İşte tam da bu yüzden Türkiye, bu girişimle sadece bir otomobil üretmekle kalmadı! İşte tam da bu yüzden bu otomobil bizim için bir otomobilin ötesinde anlamlar içeriyor!

Yerli ve millî üretim, daha güçlü bir sanayi ve daha güçlü bir ekonomi demek. Küresel sermayenin en güçlü silahı olan ekonomik manipülasyonlardan etkilenmemek demek... Dolayısı ile yerli ve millî olmak için atılan her adım, bizim için daha fazla özgürlük, daha fazla bağımsızlık demek. Yeni dünya düzeninde daha fazla söz sahibi olmak demek... “Teknoloji ve bilim çağında artık ben de varım!” demek... Değişimi takip eden değil, artık değişimi başlatan ve yöneten olmak demek...

Savunma sanayiinde Türkiye, son yıllarda çok büyük adımlar attı. İHA ve SİHA’larda şu an dünyanın en iyileri arasına girdik. Hamdolsun, kendi silahlarımızı, füzelerimizi, tanklarımızı, gemilerimizi, denizaltılarımızı yapmaya başladık. Yerli ve millî silah sanayiinde yakalanan başarı, üretim yapan özel sektöre büyük bir moral ve motivasyon sağlamıştı. Aynı şekilde yerli otomobil de yenilikçi teknoloji ve tasarımı ile yerli sanayi için çok güçlü bir model olacak. O arabaları sokaklarda gördüğümüzde bambaşka bir dönem başlayacak bizim için. İnanıyorum ki, kısa zamanda dünya çapında daha pek çok marka çıkartarak daha pek çok başarılı işlere imza atacağız.

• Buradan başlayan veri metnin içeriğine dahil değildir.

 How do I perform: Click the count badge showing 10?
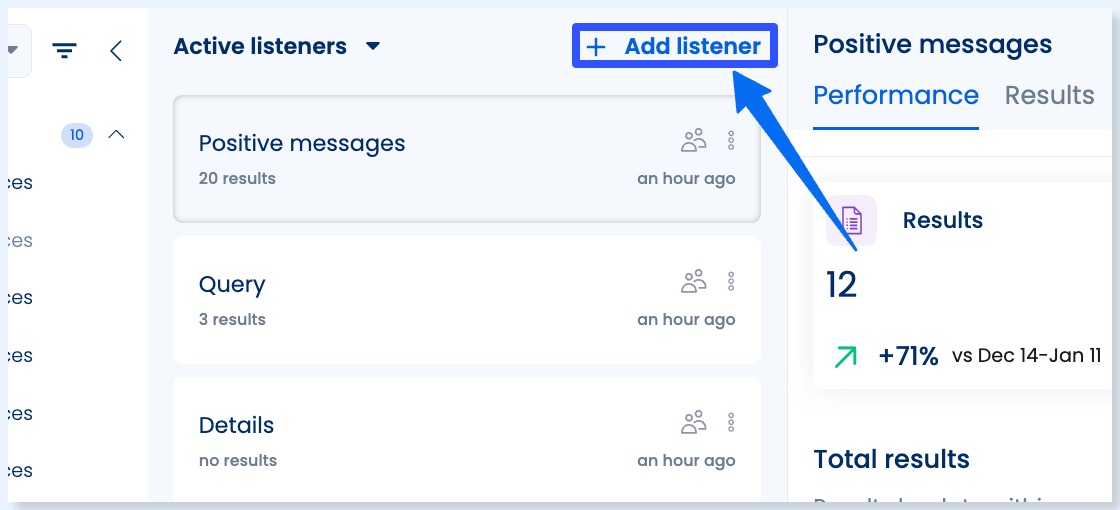pos(77,135)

Bir mühendis olarak şahsen, bu otomobil benim için başka büyük anlamlar da içeriyor. “Devrim” otomobili ile yarım kalan bir hesabımız vardı. “Yapamazlar, üretemezler, beceremezler” diyenlere tarihî ve okkalı bir cevap oldu. Türklerin neler yapabileceğini, istersek neler başarabileceğimizi göstermiş olduk.

Elhamdülillah! Bu gururu ve onuru bize yaşatanlara selâm, emeği geçenlerin hepsinden Allah râzı olsun...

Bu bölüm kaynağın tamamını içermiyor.